List every line of the data that contains the string "yellow".

* Data in this exercise *
########################################
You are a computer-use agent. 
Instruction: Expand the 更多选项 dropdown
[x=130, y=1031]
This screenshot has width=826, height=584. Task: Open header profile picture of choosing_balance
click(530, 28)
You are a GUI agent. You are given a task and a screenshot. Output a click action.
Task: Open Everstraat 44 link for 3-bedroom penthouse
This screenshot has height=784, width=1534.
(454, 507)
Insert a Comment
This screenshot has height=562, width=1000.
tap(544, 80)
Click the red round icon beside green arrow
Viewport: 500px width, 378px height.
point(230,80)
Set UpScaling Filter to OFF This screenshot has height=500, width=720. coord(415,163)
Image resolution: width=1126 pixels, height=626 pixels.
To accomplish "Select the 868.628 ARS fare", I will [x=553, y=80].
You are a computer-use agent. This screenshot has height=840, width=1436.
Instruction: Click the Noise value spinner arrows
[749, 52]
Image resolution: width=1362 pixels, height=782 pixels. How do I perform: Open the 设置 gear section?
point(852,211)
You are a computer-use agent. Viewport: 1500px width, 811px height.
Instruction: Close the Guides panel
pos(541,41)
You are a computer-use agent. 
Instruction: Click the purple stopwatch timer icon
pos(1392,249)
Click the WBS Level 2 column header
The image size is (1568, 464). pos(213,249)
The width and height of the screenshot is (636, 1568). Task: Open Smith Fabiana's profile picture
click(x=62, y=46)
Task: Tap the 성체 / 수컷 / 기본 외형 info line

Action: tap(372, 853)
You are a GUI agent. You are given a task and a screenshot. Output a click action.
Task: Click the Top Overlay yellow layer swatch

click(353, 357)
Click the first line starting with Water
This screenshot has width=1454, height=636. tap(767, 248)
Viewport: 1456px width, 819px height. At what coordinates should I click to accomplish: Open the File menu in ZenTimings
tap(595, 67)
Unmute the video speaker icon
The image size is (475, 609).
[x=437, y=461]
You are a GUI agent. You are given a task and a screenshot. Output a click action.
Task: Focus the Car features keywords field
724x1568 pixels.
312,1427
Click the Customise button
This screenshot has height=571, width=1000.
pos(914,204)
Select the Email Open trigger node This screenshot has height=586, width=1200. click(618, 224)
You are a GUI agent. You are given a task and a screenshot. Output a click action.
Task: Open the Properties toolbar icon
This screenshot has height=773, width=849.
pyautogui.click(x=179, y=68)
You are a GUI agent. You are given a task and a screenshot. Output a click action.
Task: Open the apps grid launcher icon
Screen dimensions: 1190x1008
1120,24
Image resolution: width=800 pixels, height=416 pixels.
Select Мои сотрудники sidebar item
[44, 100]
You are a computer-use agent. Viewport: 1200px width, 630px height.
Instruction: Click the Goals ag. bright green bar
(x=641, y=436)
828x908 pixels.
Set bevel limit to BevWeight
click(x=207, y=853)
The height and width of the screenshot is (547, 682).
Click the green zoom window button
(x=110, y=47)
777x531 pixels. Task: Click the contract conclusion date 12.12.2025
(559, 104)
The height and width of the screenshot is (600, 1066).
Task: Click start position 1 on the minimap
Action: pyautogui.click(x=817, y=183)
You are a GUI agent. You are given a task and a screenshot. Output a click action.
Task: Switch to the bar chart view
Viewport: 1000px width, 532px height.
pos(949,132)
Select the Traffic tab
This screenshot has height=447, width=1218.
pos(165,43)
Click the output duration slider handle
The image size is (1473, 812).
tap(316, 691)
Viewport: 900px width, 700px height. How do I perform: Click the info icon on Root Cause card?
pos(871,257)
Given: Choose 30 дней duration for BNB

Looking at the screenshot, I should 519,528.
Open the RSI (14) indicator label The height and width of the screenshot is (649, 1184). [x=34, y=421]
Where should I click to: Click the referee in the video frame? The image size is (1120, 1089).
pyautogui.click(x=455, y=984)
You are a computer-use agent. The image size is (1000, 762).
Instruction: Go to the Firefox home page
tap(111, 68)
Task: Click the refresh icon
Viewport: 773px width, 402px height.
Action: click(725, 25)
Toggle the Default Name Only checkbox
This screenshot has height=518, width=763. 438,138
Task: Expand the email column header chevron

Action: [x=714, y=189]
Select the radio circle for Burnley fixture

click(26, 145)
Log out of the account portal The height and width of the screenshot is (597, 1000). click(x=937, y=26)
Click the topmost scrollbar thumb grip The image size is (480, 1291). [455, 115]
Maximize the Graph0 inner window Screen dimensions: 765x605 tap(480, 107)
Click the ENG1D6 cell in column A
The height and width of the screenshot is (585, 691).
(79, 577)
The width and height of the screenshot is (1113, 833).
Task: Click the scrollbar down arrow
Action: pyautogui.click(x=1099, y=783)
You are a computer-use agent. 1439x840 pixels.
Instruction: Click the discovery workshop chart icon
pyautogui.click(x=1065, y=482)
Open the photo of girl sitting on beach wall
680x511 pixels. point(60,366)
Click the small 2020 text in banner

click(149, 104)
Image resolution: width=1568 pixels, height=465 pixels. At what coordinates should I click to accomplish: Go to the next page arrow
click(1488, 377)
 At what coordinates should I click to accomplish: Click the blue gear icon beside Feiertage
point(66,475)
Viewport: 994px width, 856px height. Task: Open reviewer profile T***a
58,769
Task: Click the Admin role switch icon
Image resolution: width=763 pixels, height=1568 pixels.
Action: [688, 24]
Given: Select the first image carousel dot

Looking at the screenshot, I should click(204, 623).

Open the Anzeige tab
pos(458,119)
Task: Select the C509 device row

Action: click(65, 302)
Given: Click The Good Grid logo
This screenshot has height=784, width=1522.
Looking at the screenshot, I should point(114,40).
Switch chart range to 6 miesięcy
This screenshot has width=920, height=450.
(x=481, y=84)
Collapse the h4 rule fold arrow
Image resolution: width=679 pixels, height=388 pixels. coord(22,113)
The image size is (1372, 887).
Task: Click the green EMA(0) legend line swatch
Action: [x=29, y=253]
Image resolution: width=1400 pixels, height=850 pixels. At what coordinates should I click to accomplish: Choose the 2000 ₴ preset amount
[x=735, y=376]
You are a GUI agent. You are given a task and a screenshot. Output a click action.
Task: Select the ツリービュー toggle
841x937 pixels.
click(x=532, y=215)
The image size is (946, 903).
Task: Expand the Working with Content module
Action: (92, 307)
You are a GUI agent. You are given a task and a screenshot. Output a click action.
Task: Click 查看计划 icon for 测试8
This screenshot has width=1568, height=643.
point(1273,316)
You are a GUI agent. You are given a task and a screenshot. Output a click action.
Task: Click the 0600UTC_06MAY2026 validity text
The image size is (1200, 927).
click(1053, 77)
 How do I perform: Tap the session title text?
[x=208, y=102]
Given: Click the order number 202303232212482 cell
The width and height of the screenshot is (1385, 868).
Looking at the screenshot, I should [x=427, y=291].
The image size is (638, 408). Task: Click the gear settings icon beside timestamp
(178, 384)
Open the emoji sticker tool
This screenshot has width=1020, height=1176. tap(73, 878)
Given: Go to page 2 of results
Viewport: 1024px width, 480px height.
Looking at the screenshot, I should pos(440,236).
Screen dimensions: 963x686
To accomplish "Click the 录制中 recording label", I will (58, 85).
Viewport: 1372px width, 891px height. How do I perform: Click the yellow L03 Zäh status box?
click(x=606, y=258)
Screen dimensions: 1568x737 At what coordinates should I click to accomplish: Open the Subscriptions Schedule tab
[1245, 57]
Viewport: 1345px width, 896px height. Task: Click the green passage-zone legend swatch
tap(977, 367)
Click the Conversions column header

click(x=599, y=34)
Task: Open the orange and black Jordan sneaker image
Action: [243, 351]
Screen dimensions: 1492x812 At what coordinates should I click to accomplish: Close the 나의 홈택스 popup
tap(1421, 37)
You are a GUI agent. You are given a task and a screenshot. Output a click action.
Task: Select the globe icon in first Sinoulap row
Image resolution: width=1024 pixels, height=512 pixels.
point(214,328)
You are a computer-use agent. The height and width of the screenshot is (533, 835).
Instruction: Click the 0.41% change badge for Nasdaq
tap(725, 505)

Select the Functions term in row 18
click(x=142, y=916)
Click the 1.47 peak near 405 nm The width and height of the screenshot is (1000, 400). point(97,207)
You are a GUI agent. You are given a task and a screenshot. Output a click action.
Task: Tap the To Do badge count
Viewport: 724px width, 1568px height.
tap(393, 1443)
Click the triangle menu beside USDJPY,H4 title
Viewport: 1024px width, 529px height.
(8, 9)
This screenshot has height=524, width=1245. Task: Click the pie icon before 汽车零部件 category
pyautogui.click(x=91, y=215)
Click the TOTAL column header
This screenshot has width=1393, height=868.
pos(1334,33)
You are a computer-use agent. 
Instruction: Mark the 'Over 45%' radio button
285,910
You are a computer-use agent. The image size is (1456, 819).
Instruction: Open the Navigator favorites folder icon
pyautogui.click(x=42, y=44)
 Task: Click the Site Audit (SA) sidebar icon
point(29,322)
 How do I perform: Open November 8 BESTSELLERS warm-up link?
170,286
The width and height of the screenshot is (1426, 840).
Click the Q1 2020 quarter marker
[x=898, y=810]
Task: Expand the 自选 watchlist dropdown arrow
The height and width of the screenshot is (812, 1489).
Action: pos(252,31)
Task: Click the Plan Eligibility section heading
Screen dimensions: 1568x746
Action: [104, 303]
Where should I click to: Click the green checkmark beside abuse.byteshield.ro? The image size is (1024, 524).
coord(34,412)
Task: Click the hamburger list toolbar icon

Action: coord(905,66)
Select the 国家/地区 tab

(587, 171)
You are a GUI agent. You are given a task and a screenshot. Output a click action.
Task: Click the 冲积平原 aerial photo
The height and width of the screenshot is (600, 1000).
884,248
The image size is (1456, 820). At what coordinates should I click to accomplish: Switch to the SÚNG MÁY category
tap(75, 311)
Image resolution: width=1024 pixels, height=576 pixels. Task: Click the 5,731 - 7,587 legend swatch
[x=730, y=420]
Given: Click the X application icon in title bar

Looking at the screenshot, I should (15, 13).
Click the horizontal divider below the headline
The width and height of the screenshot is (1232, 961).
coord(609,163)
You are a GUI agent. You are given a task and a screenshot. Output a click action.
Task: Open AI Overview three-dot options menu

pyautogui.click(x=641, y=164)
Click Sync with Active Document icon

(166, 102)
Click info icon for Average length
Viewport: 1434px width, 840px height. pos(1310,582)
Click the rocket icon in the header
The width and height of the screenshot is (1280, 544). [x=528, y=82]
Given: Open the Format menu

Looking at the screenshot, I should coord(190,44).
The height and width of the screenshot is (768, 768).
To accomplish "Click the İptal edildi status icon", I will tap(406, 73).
########################################
* The completed task *
Task: Click the Top Overlay yellow layer swatch
Viewport: 1372px width, 891px height. How do I perform: Click the yellow L03 Zäh status box?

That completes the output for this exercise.